A national think-tank report released Thursday blames the deaths of thousands of people who died trying to cross the U.S.-Mexican border on the failure to reform immigration law and asserts that congressional inaction has empowered violent human-smuggling organizations.

The Virginia-based National Foundation for American Policy Reform says the lack of a legal entry system for immigrant workers "has contributed to more than 4,000 men, women and children dying while attempting to cross to America since 1998."

The foundation is a non-profit, nonpartisan organization formed in 2003 to conduct public-policy research on trade and immigration.

Its report, written by Executive Director Stuart Anderson, points out that immigrant deaths increased last year despite a drop-off in the number of arrested immigrants. Fewer people are trying to cross the border due in part to America's recession and increased security.

It concludes that, because the border is more difficult to penetrate, immigrants wind up hiring criminal guides at high prices to lead them on long and dangerous treks into the United States.

"The only plausible way to eliminate immigrant deaths at the border, as well as reduce illegal immigration in the long term, is to institute a new program of temporary visas or portable work permits for foreign workers," Anderson writes. "Strong evidence exists that the current 'enforcement-only' policy has strengthened criminal gangs."

Other border researchers, including the southern Arizona group No More Deaths, have condemned border-security programs designed to push illegal immigration into remote desert areas. In 2008, the Congressional Research Service issued a paper that said "border crossings have become more dangerous since the 'Prevention through Deterrence' policy went into affect in 1995, resulting in an increase in illegal migrant deaths."

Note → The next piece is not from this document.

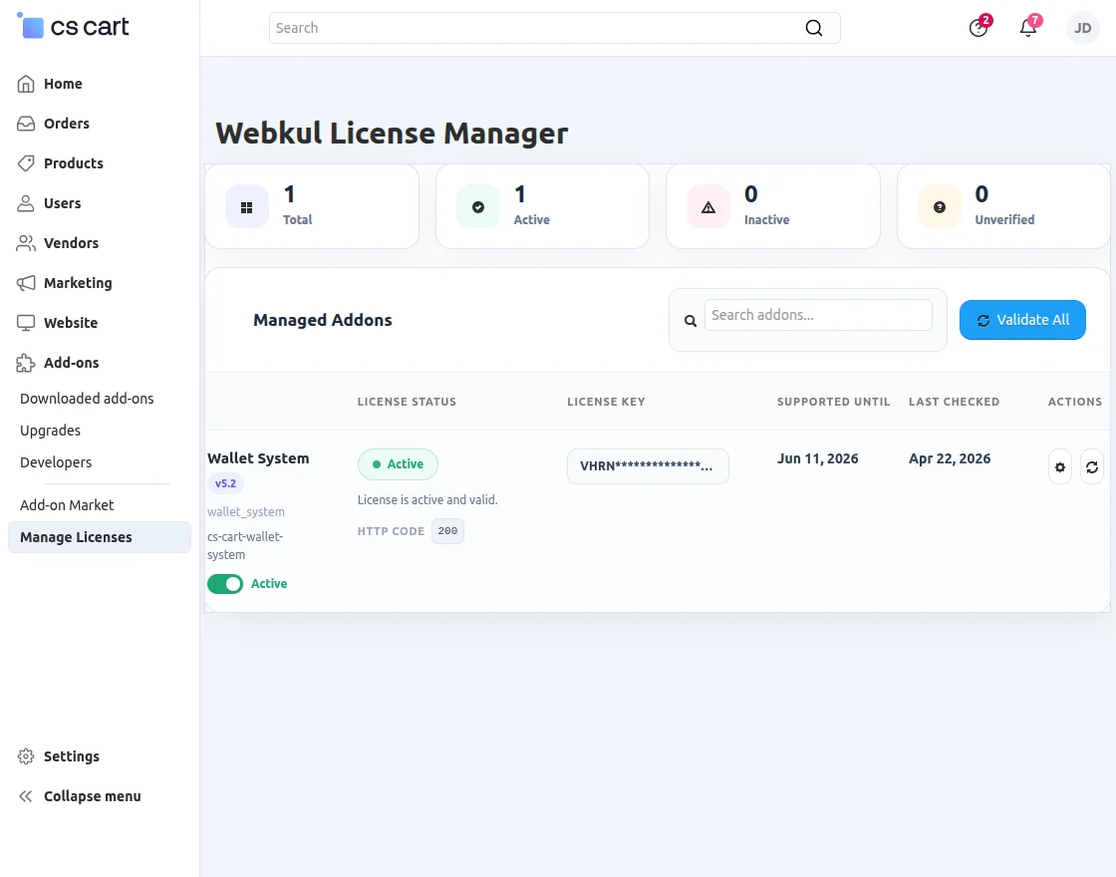
Task: Click inside the Search addons field
Action: click(817, 315)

Steven Camarota, director of research at Center for Immigration Studies, which advocates immigration reductions, said Anderson correctly assails U.S. policy, but for the wrong reasons.

Camarota said all the research shows that the flow of undocumented immigrants would plummet if a workplace-enforcement program was made mandatory, thereby shutting down the jobs that lure illegal immigrants.

Regardless of the policy in place, Camarota said those who risk death to cross the border unlawfully must take responsibility for their fates.

"The illegal immigrants themselves are partly to blame," he said.

According to Border Patrol data, approximately 1.5 million illegal border crossers were apprehended in 1998, when 263 deaths were reported. Last year, 541,000 immigrants were captured; there were 417 deaths.

Meanwhile, Anderson says, "current (enforcement) efforts seem to have produced the unintended consequence of swelling the illegal immigrant population" because those who safely enter the United States - fearful they could never make it through the border again - seldom return home.